#### [Te lezen tekst]
___

ECLI:NL:RVS:2012:BY1699

Raad van State

Datum uitspraak
31 oktober 2012
Publicatiedatum
5 april 2013
Zaaknummer
201207226/1/R1
Instantie
Raad van State
Type
Uitspraak
Rechtsgebied
Bestuursrecht
Procedures
  • Eerste aanleg - enkelvoudig
Rechters
Vindplaatsen
  • Rechtspraak.nl
AI samenvatting door LexboostAutomatisch gegenereerd

Bestemmingsplan Amstellaan e.o. en de gevolgen voor de ontsluiting van de Rivierenwijk-West

In deze zaak gaat het om het bestemmingsplan "Amstellaan e.o." dat op 6 juni 2012 door de raad van de gemeente Deventer is vastgesteld. [appellant], wonend te Deventer, heeft beroep ingesteld tegen dit besluit. De raad heeft een verweerschrift ingediend en beide partijen hebben nadere stukken ingediend. De zaak is ter zitting behandeld op 17 oktober 2012. De Afdeling bestuursrechtspraak van de Raad van State heeft de zaak vervolgens beoordeeld.

Het bestemmingsplan is bedoeld voor de reconstructie van de Amstellaan, die een belangrijke verkeersader in Deventer is. De plantoelichting stelt dat de capaciteit van de Amstellaan ontoereikend is en dat de ontwikkeling van de nieuwe wijk Steenbrugge deze druk verder zal verhogen. Het plan voorziet in een overgang en een onderdoorgang voor fietsers en voetgangers, wat zal leiden tot een wijziging in de ontsluiting van de Rivierenwijk-West.

___

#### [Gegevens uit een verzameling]
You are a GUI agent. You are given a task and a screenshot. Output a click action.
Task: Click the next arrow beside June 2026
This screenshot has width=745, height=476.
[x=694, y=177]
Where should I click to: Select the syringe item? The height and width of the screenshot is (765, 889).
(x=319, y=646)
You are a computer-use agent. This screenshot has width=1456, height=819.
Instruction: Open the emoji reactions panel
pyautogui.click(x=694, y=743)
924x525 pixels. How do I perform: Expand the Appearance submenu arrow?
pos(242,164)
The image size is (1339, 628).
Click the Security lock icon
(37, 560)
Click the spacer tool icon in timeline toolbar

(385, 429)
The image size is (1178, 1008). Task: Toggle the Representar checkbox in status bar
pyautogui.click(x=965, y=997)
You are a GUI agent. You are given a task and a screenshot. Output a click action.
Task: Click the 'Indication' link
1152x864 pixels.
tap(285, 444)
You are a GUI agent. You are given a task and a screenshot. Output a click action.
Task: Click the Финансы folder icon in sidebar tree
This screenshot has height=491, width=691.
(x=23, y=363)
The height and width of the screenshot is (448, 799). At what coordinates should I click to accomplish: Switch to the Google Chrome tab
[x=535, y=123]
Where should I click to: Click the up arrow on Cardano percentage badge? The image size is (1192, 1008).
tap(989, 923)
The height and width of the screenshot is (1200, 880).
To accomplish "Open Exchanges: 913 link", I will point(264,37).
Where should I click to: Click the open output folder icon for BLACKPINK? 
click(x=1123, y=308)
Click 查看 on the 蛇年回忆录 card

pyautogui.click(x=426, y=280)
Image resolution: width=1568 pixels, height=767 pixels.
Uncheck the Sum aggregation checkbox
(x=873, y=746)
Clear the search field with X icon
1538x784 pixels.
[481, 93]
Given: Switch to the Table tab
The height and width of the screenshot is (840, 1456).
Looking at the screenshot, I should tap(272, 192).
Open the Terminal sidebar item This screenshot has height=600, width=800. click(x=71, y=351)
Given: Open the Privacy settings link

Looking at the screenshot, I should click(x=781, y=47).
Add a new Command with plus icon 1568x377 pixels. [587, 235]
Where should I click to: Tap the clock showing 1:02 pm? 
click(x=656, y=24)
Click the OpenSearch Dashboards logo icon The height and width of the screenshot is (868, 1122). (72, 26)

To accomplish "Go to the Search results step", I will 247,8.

___

#### [Opdrachten]
(1) Geef uit de tekst over de Amstellaan ongewijzigd het stuk weer dat begint bij "Bestemmingsplan Amstellaan e.o." en eindigt bij "zaak vervolgens beoordeeld.".
(2) Zet de alinea die begint met "Het bestemmingsplan is bedoeld" uit de tekst over de Amstellaan om in een opsomming met de belangrijkste feiten.
(3) Op welke datum is de zaak volgens de tekst over de Amstellaan ter zitting behandeld?
Baseer je uitsluitend op de tekst.

#### [Antwoorden]
(1)
Bestemmingsplan Amstellaan e.o. en de gevolgen voor de ontsluiting van de Rivierenwijk-West

In deze zaak gaat het om het bestemmingsplan "Amstellaan e.o." dat op 6 juni 2012 door de raad van de gemeente Deventer is vastgesteld. [appellant], wonend te Deventer, heeft beroep ingesteld tegen dit besluit. De raad heeft een verweerschrift ingediend en beide partijen hebben nadere stukken ingediend. De zaak is ter zitting behandeld op 17 oktober 2012. De Afdeling bestuursrechtspraak van de Raad van State heeft de zaak vervolgens beoordeeld.

(2)
- Het bestemmingsplan dient voor de reconstructie van de Amstellaan, een belangrijke verkeersader in Deventer.
- Volgens de plantoelichting is de capaciteit van de Amstellaan ontoereikend.
- De ontwikkeling van de nieuwe wijk Steenbrugge zal de druk verder verhogen.
- Het plan voorziet in een overgang en een onderdoorgang voor fietsers en voetgangers.
- Daardoor verandert de ontsluiting van de Rivierenwijk-West.

(3) Op 17 oktober 2012.